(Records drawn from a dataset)
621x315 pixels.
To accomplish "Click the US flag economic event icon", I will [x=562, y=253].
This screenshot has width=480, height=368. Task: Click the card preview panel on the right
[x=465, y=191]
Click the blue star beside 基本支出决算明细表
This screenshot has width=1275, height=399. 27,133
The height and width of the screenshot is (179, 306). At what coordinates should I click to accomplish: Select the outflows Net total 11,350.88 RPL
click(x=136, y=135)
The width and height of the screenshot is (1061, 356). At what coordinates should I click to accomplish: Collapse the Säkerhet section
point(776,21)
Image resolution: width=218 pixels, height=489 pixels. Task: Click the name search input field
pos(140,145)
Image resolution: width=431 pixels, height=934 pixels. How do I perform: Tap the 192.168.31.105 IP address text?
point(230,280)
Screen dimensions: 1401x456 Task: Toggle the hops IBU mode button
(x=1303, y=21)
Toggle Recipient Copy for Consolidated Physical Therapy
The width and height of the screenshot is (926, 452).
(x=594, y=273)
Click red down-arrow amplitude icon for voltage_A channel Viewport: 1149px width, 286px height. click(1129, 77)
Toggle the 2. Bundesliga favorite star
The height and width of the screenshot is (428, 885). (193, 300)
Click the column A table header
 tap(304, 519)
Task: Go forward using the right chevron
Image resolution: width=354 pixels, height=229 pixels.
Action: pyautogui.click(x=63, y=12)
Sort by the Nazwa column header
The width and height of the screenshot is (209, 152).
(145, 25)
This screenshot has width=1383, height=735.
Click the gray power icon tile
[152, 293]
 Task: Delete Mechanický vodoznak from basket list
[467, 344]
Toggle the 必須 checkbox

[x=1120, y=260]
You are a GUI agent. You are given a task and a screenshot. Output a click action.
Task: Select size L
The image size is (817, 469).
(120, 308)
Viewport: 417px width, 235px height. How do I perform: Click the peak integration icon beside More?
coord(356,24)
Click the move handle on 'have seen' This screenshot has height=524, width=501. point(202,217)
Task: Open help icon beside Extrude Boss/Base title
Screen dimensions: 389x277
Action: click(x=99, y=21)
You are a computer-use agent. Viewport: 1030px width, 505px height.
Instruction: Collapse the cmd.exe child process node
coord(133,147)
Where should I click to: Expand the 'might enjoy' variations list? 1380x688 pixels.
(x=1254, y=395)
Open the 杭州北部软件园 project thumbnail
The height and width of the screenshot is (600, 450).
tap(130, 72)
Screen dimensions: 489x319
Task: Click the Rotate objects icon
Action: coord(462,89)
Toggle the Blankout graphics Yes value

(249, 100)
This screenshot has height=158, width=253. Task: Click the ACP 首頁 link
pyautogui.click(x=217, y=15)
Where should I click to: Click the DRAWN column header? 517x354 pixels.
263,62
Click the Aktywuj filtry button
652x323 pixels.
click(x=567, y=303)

→ **WHAT THE TASK REQUIRES**: The line containing "You are a computer-use" marks where to begin; the last line of the records marks where to stop. Copy both and all between, exactly.

→ **ANSWER BOX**:
You are a computer-use agent. Viewport: 1030px width, 505px height.
Instruction: Collapse the cmd.exe child process node
coord(133,147)
Where should I click to: Expand the 'might enjoy' variations list? 1380x688 pixels.
(x=1254, y=395)
Open the 杭州北部软件园 project thumbnail
The height and width of the screenshot is (600, 450).
tap(130, 72)
Screen dimensions: 489x319
Task: Click the Rotate objects icon
Action: coord(462,89)
Toggle the Blankout graphics Yes value

(249, 100)
This screenshot has height=158, width=253. Task: Click the ACP 首頁 link
pyautogui.click(x=217, y=15)
Where should I click to: Click the DRAWN column header? 517x354 pixels.
263,62
Click the Aktywuj filtry button
652x323 pixels.
click(x=567, y=303)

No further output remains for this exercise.